Assignment:
The output must consist only of the lines from the one with "Where should I" through the end of the listing, restated exactly and free of pictures.

Records supplied:
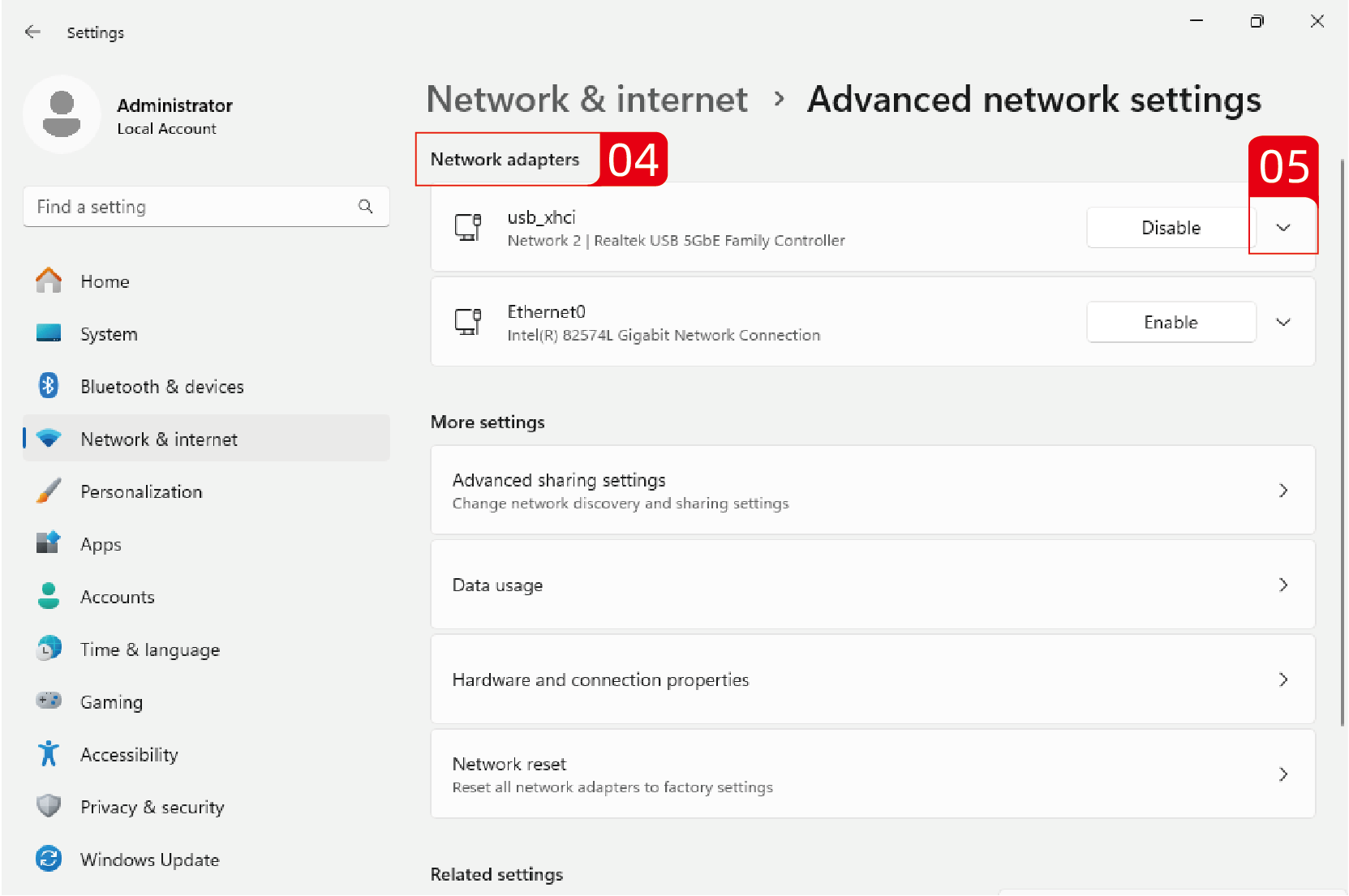Go to Network & internet breadcrumb
This screenshot has width=1349, height=896.
(586, 100)
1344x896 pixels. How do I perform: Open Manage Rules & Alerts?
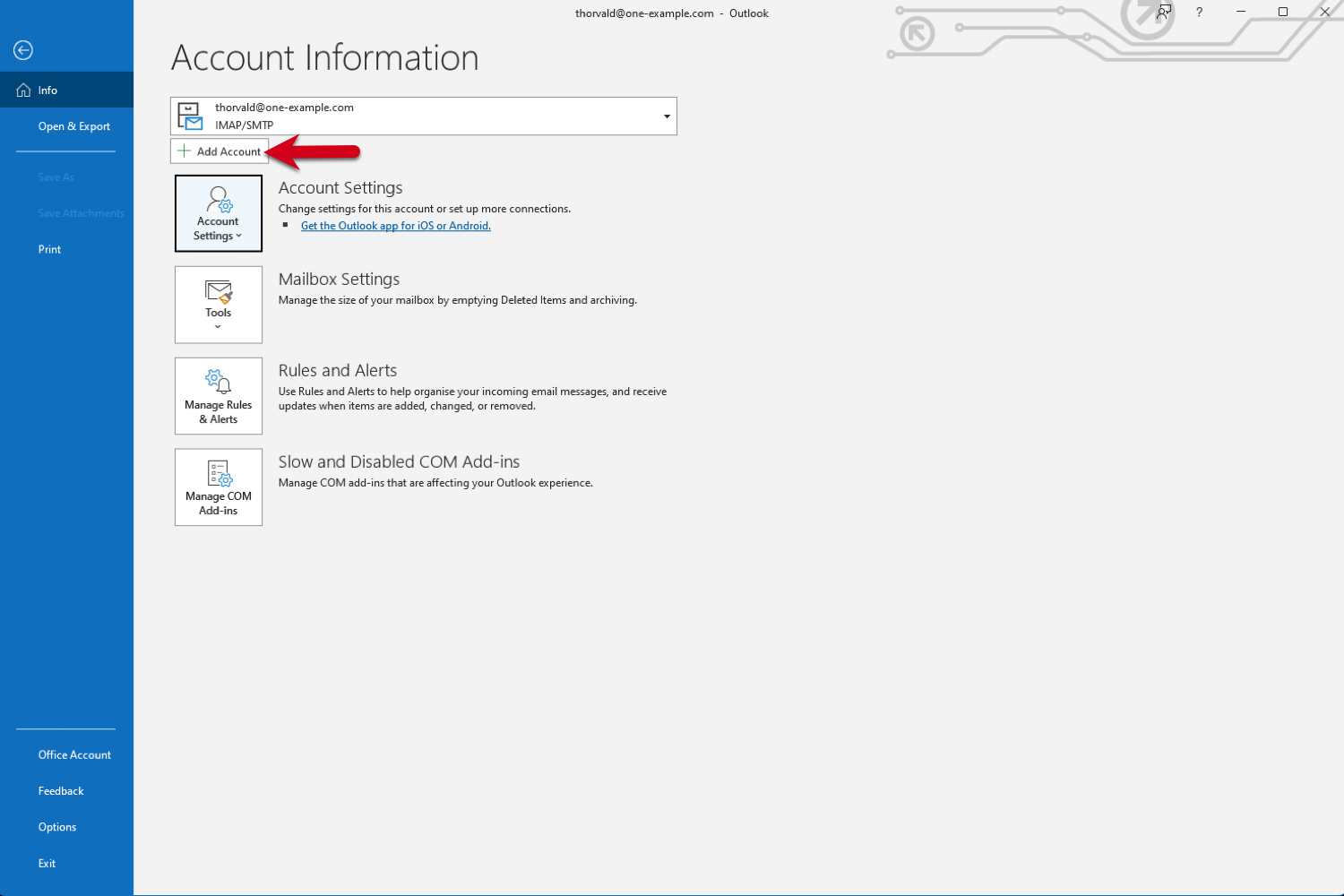pyautogui.click(x=218, y=395)
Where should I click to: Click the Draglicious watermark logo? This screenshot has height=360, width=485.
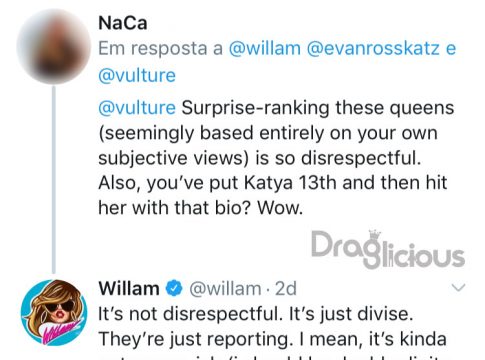click(388, 250)
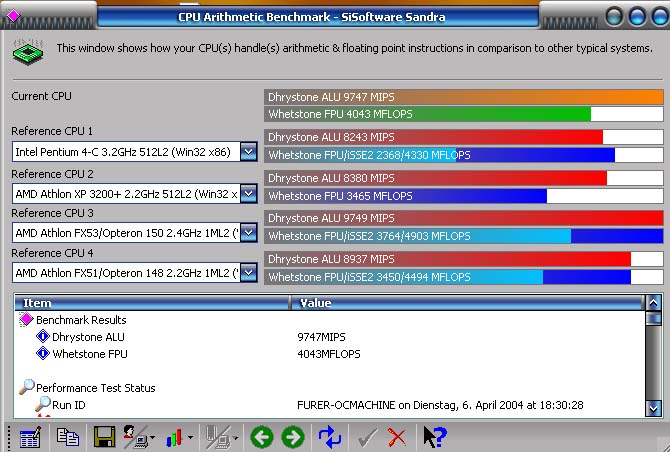Select the Dhrystone ALU result row

pyautogui.click(x=88, y=337)
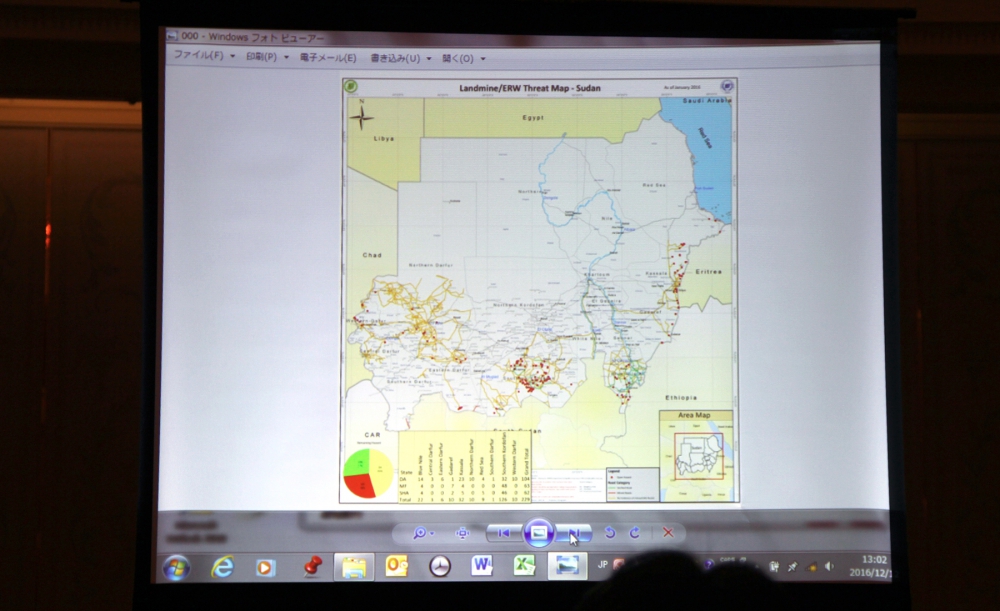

Solution to this exercise:
Where should I click to: Click the Draglicious watermark logo? This screenshot has height=360, width=485.
click(388, 250)
Select the Dhrystone ALU result row

pyautogui.click(x=88, y=337)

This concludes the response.